Mí Cuerpo Es Mío: Women’s Rights in Colombia
Posted by Siobhan Riordan at May 26th, 2011
“No del estado, ni de la iglesia,
Mí cuerpo es mío, mío, yo decido.”
(“Not the State’s, nor the Church’s,
My body is mine all mine, I decide.”)
– activist chant during pro-choice demonstration in Medellín
Photo: Pro-choice activists “flash” the public with their demands: Aborto Gratuito, Libre, Seguro, Legal. (Free, Open, Safe and Legal Abortion.)
Medellín, Colombia – A woman in Colombia may seek a legal abortion only if she finds herself in one of three specific situations: (1) if she becomes pregnant as a result of violation, (2) if the pregnancy puts her life or health in danger, or (3) if the fetus is known to have a fatal malformation. (Sentencia C355/06 Corte Constitucional.) The punishment for a woman who has an illegal abortion is up to 3 years in prison and the punishment for a doctor or other person who performs the procedure illegally (even if medically licensed to do so) is also up to 3 years. Under Colombian law, women do not have the right to choose. This fact, as well as the general status of women in Colombia’s patriarchal society, is something that the feminist activists of La Red Juvenil in Medellín are up in arms to change.
A subset of activsts at La Red Juvenil, a youth network, are dedicated to women’s issues and organize events focused on rights awareness and public activist demonstrations. Their aim is to widen the dialogue about women’s issues, to educate, and to empower those in accord to act. The group itself meets twice a month to read and analyze texts on feminist theory, discuss new projects and strategies, and to support each other in their collective effort to support their fellow female citizens.
Photos: JusticeMaker Adriana (pictured center, wearing white shirt) sings and dances with pro-choice feminist activists outside the Procuraduría Regional de Antioquia (Regional Attorney General’s Office, Antioquia) in Medellín during a public demonstration.

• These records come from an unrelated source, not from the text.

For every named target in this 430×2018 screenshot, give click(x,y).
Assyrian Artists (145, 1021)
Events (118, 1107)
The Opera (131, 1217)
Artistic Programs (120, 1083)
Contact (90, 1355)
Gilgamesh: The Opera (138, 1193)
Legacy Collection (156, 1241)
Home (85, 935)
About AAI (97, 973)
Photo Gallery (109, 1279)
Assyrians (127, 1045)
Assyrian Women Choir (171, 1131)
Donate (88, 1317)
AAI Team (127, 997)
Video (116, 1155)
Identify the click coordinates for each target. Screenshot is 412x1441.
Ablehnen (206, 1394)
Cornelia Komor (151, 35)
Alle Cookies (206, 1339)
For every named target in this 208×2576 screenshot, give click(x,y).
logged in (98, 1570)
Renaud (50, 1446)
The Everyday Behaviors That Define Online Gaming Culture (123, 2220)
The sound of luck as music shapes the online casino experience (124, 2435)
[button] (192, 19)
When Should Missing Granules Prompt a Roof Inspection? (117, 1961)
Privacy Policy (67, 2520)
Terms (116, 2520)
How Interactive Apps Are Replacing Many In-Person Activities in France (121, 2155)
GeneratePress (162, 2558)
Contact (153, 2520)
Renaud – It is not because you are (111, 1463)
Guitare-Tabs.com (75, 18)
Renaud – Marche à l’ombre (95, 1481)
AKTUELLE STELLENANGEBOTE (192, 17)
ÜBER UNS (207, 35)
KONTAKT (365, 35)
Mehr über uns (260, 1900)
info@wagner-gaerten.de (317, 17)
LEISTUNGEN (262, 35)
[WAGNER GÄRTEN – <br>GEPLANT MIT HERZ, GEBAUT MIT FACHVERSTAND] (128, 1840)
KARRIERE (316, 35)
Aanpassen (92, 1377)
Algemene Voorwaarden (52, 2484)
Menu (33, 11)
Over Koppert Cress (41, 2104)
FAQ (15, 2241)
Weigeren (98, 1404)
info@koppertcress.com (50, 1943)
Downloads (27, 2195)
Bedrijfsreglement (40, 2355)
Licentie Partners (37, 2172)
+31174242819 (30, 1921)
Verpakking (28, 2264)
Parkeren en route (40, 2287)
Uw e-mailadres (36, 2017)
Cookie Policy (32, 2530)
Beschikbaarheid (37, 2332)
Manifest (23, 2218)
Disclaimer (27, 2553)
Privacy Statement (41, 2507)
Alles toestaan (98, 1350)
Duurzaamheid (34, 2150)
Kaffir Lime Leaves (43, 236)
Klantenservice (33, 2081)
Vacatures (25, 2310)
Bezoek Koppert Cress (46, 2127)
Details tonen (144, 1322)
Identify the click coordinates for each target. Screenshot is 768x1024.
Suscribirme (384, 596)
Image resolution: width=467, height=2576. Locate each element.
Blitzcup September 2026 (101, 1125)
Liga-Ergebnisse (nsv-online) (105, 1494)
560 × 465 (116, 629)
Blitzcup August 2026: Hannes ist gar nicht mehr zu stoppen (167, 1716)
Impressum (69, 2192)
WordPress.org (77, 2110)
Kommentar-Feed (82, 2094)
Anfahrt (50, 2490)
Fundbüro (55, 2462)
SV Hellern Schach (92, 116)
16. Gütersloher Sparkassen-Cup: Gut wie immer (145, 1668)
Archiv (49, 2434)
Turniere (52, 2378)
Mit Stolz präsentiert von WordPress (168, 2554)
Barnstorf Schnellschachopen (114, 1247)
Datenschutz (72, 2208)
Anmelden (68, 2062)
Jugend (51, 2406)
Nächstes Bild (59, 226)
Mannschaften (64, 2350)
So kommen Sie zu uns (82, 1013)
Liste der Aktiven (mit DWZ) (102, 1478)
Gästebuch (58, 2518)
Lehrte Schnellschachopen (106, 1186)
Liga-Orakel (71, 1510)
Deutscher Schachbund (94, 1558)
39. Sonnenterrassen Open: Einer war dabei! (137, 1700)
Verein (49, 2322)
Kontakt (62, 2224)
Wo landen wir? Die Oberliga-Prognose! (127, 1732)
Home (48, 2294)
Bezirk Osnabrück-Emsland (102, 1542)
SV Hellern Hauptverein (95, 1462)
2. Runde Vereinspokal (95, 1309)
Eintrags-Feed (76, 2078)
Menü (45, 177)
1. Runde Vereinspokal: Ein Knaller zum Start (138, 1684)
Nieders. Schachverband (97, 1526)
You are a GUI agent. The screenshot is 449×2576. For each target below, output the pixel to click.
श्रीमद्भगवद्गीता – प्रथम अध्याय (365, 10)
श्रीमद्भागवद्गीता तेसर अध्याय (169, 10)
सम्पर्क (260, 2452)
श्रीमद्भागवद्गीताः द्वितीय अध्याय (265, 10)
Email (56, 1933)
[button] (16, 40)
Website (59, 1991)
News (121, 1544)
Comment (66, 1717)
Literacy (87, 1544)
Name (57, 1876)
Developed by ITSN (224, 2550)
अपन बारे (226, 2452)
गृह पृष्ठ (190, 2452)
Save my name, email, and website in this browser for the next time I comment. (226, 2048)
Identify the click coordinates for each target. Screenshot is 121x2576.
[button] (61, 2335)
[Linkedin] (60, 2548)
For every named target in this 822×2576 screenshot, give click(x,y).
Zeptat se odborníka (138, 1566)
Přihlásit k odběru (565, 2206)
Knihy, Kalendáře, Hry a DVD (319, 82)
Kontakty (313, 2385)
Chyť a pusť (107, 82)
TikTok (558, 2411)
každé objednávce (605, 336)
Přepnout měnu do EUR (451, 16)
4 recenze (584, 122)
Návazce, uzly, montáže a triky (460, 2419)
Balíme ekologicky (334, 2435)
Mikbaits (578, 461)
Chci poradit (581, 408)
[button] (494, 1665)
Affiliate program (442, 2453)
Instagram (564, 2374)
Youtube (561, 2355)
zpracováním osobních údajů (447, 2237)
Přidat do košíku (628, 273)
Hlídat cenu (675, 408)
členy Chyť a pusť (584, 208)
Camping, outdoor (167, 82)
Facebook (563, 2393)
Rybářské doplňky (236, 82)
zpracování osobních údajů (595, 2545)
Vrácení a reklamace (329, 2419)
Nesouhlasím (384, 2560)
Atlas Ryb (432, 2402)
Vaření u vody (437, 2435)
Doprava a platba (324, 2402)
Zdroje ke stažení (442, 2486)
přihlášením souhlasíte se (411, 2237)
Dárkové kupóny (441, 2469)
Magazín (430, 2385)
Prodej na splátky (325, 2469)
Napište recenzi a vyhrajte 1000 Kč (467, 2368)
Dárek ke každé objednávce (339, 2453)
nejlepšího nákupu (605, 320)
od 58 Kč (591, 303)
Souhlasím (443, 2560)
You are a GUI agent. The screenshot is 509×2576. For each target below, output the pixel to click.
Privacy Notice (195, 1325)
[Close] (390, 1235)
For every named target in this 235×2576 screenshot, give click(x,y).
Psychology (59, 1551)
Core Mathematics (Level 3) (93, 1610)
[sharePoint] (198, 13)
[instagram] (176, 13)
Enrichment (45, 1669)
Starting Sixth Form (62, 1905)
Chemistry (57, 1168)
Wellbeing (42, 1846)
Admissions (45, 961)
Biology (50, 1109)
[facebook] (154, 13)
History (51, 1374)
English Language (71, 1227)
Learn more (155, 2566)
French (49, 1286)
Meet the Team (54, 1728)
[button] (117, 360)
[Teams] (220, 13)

Photos: Isabel (pictured far left, both images), an activist with La Red Juvenil, speaks one-on-one with women and mothers from Barrio Llanadas about spousal abuse, maltreatment and sexual violation using personal questionnaires designed to demonstrate how women’s rights are directly applicable to their lives. Rights awareness event organized by La Red Juvenil focused on educating women and schoolchildren about non-violence.
Photos: JusticeMaker Adriana (pictured left, center) and activists from La Red Juvenil attend an open seminar on women’s rights in the context of globalization and the capitalist system.